Problem one: The opposite is happening. U.S. university enrolments in science and mathematics are plunging, while demand for these professionals grows 5 per cent a year. For instance, nearly 40 per cent of NASA employees are 50 or over, while only 4 per cent are under 30. The space agency can't find young U.S. citizens (a security requirement) with the skills it needs. The portion of U.S. graduates in engineering these days is 5 per cent, versus 25 per cent in Russia and 46 per cent in China. Meanwhile the Bush administration is cutting, rather than hiking, budgets for scientific research.

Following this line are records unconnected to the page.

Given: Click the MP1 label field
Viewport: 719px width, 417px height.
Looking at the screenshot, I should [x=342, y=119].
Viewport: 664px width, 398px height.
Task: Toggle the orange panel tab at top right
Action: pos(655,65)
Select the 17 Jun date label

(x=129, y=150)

Problem two: Offshore workers are not only cheap and well educated, they also typically work harder and do a better job than those they replace -- partly because they are more motivated. Friedman's explanation is a "coefficient of flatness" theory: Flatter countries -- those with few natural resources -- will excel in a flat world. The flat, like Taiwan, Japan and coastal China, tap the creativity and entrepreneurship of their people better than the resource-rich fat, like the United States and Canada. Tar sands, anyone?
Friedman's call to action begins with a demand for leadership at the highest levels -- akin to John F. Kennedy's national campaign to put a man on the moon. But he despairs of such action from today's U.S. government.
The World is Flat is well written, a fast read and covers all the bases, especially when compared with the author's earlier bestseller on globalization, The Lexus and the Olive Tree. The book is longer than necessary; many of the stories are oft-told business press tales. Occasionally, Friedman hyperventilates. His sections on the changes in business are unnecessarily repetitive and redundant; they also broadcast wrong explanations of some key concepts.
However, this is an important book. Friedman's Revere-like call to action (the Chinese are coming! the Indians are coming!) is almost entirely about opportunities and challenges for the United States. But this is not nationalist myopia. Jolting the United States out of its narcissism and complacency is in the world's best interest. And Canadians should heed Friedman's advice for themselves.